### STATED TASK
Count the lines in the items below that contain the word "chevron". Respond with the number alone.
▶
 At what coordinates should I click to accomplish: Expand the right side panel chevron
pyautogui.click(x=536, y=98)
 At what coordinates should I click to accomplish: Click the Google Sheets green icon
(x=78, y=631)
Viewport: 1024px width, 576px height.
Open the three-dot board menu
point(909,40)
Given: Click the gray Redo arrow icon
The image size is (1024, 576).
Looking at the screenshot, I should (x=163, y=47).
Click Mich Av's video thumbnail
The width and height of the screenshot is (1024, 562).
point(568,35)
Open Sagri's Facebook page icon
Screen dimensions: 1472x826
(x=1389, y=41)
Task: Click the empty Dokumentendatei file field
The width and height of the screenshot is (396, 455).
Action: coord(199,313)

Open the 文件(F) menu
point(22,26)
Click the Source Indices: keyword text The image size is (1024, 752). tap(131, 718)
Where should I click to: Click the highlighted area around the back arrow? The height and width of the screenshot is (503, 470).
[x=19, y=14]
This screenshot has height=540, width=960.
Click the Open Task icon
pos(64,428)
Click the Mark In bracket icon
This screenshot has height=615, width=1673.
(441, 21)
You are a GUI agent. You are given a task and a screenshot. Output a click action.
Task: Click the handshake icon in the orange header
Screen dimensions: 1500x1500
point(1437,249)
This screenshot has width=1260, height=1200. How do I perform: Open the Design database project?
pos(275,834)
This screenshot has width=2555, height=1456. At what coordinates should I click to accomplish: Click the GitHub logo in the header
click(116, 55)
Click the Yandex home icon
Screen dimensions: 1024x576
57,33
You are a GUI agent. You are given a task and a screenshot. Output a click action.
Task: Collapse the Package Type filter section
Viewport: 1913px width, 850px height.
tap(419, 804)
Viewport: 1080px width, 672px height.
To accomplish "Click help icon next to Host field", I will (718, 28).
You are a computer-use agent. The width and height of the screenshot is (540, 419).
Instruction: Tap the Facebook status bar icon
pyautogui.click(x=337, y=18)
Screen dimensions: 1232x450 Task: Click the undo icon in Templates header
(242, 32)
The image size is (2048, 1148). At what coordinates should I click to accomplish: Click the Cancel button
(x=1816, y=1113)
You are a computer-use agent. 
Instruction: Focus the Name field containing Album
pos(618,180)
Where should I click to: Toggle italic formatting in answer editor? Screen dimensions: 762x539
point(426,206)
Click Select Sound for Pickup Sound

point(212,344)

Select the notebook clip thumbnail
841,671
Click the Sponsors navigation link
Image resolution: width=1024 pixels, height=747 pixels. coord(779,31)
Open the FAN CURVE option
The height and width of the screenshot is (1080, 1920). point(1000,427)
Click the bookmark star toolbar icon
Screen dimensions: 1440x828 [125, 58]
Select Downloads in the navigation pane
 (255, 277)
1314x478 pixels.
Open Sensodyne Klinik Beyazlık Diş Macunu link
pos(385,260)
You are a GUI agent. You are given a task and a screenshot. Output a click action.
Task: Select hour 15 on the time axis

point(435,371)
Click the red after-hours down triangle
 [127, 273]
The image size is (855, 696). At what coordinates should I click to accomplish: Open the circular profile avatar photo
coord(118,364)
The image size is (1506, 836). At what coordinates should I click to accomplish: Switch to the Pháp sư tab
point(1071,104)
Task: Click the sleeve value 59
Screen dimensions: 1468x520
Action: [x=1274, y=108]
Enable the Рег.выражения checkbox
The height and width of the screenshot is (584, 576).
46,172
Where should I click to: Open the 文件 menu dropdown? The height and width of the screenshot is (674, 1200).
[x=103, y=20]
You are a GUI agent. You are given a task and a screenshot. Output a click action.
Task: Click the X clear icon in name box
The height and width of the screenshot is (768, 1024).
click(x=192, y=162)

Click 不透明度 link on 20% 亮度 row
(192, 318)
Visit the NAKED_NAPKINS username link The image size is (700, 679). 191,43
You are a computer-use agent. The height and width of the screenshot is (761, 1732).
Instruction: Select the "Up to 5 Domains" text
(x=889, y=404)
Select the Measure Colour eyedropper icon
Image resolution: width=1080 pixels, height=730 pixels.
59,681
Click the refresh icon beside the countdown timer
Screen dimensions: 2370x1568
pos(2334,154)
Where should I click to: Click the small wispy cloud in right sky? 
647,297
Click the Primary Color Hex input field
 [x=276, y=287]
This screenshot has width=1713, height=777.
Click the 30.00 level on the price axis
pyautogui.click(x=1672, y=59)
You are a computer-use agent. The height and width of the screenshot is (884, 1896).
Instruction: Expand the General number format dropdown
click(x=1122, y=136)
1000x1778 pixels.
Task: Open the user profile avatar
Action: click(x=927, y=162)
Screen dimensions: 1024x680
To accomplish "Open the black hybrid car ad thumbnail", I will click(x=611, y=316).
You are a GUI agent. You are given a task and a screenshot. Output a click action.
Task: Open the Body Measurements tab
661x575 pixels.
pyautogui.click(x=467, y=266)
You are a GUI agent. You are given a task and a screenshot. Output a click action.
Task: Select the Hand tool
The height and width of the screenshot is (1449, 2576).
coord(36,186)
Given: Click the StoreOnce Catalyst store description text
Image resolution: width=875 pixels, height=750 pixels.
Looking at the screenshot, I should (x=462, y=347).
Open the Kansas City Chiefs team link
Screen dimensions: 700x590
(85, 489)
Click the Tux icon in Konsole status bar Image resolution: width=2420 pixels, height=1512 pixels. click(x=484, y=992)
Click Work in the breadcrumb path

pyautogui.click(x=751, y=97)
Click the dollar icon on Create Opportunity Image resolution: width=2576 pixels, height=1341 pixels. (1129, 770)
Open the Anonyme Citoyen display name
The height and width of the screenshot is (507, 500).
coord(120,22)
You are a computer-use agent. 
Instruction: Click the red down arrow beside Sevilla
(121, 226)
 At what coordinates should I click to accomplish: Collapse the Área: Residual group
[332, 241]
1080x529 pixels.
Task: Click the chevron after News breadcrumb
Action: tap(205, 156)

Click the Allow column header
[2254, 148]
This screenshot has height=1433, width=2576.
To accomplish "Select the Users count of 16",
◀
### WRITTEN RESPONSE
2